И не то чтобы осознанное это раздвоение, осознанная неправедность слишком тяготили его, делали в своих же глазах хуже — нет, «такова жизнь», с горечью и оправдываясь говорил он себе. И продолжал относиться с достаточным уважением и к самому себе, и к тем внутренним душевным борениям, которые, по его мнению, поддерживали в нем страдания, а стало быть, человечность. Он с удовольствием — так было удобно — подчинялся довольно расхожей мысли о страданиях как основе всего человеческого в человеке. Но при всем самом любовном к себе отношении сознавал, что долгое плавание в мутном потоке вынужденной фальши, наверное, весьма заметно разрушило свойственные ему устойчивые навыки честного человека, честного, насколько это было возможным при двусмысленных его попытках удержать свой корабль на поверхности изменчивого житейского моря.
Пусть, пусть все жизненные неувязки останутся в этом городе. Он оставлял город — жизнь продолжалась. Бывает ли жизнь, когда все увязано? Он никого не бросил, ни с кем не развелся, разве что с машиной, оставив ее пока Ирке и ее обожаемому Сережке. Пусть теперь они думают о бензине, о ГАИ, о техосмотрах и техобслуживании — он им охотно поможет. Но чем он им может помочь? По крайней мере он надеялся, что деньгами помочь сумеет. На сценариях заработает. А личное его присутствие необязательно и даже обременительно. Впрочем, кто его знает… Жизнь покажет.

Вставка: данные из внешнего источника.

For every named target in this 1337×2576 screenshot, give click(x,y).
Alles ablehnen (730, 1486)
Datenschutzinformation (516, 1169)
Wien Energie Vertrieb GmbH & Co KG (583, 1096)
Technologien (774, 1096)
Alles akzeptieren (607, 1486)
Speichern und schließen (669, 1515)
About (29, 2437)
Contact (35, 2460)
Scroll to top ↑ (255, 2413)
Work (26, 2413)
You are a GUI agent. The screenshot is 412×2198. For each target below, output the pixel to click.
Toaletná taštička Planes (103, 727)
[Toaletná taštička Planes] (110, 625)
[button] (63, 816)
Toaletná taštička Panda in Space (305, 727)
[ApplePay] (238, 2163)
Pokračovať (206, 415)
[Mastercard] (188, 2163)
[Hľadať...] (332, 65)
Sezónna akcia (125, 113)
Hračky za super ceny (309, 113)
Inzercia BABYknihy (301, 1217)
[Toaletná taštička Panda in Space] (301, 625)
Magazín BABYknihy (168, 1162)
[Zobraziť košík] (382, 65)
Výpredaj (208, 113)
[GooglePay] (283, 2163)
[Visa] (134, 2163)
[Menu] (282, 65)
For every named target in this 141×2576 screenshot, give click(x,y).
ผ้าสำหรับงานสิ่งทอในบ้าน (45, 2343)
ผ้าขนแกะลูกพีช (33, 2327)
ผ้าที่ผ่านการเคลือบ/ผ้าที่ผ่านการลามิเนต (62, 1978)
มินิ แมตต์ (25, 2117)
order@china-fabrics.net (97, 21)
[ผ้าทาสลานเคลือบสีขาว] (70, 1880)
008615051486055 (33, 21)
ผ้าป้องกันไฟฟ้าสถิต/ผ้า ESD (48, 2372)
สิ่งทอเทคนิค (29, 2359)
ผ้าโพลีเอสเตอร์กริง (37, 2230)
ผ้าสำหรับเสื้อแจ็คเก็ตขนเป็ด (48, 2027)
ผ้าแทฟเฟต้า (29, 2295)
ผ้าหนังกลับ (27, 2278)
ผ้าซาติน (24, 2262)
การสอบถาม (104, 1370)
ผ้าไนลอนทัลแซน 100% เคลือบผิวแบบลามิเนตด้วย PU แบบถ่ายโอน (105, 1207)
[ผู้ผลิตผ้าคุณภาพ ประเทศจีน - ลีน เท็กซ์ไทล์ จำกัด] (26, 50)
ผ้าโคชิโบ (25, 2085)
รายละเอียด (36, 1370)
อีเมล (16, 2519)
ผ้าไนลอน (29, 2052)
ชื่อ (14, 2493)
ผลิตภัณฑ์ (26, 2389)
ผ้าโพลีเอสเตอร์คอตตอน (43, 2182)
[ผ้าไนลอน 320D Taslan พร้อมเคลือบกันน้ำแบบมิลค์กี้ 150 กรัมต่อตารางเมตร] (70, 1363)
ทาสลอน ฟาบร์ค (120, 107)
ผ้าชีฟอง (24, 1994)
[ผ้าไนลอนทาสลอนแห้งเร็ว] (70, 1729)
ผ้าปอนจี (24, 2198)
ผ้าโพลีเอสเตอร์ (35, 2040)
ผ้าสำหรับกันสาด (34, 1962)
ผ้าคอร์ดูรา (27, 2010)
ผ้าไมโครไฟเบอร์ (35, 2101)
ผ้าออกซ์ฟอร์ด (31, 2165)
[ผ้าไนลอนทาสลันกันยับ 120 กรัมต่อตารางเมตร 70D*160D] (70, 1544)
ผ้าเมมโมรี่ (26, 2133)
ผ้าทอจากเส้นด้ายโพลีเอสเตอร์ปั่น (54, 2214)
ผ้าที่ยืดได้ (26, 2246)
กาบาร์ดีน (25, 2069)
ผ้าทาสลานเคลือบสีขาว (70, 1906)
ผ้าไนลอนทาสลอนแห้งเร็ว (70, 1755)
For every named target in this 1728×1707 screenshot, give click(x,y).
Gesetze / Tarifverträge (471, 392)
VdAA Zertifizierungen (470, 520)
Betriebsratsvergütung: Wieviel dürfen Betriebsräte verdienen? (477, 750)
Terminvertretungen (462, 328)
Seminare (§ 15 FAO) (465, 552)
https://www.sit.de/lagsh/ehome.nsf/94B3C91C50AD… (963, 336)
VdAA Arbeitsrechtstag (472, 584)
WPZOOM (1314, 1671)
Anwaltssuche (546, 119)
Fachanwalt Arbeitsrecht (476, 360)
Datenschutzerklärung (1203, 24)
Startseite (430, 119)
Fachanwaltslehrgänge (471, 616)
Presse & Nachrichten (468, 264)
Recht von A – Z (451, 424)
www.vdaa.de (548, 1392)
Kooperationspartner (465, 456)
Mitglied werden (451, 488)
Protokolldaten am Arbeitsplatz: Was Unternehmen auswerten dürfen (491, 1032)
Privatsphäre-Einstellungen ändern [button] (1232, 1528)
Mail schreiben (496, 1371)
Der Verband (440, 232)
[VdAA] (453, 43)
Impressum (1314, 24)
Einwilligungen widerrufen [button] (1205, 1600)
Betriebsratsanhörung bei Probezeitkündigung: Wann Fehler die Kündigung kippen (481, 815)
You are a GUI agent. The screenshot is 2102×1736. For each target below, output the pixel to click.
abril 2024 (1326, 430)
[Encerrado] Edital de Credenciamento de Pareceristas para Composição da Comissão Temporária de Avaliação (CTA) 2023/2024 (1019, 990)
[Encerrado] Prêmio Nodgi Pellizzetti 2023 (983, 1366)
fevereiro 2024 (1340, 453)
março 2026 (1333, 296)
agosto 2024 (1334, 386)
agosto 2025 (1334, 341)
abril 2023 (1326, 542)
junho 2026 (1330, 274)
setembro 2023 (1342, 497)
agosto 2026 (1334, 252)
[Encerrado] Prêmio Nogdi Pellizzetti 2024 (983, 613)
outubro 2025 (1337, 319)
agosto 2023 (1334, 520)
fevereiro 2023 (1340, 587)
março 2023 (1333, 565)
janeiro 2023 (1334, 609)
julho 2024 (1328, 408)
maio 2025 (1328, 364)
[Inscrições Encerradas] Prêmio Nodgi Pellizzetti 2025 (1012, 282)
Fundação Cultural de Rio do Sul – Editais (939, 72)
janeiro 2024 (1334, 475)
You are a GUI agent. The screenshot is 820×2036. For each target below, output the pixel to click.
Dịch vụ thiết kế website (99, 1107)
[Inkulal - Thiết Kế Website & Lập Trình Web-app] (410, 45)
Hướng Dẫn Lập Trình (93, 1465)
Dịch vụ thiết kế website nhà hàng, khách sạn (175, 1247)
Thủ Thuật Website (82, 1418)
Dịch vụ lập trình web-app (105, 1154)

Он не развелся с медициной, сохранил свой статус супермена — заведующего хирургическим отделением, вычитав в «Медицинской газете» о конкурсе на эту должность в хорошей больнице в хорошем городе, где тоже есть студия документальных и научно-популярных фильмов, где его знают, где с удовольствием с ним будут работать и врачи и киношники, как выяснил он, слетав в этот город.
На новом месте, в новом городе он надеялся сохранить все, кроме неразрешенных и неразрешимых проблем. Лев Михайлович вспомнил, как хорошо он побеседовал с главным доктором больницы, который весьма галантно говорил об успехах современной хирургии с точки зрения старого терапевта. Старый терапевт радовался, что такой опытный и разносторонний хирург захотел у них работать, несмотря на то что возраст, конечно, уже не для новых подвигов. Лев Михайлович, в свою очередь, показал широту мышления, предположив, что успех хирургии — прежде всего признак слабости, проявление кризиса общей медицины и конечно же царицы медицинских полей, пехоты армии здоровья — терапии. Хорошо поговорили, не правда ли? И весь разговор шел в раскланивающихся и кивающих друг другу интонациях и мыслях; если бы собеседники не сидели в креслах, а двигались в такт своим словам и мыслям, то это собеседование напоминало бы более всего птичий брачный танец.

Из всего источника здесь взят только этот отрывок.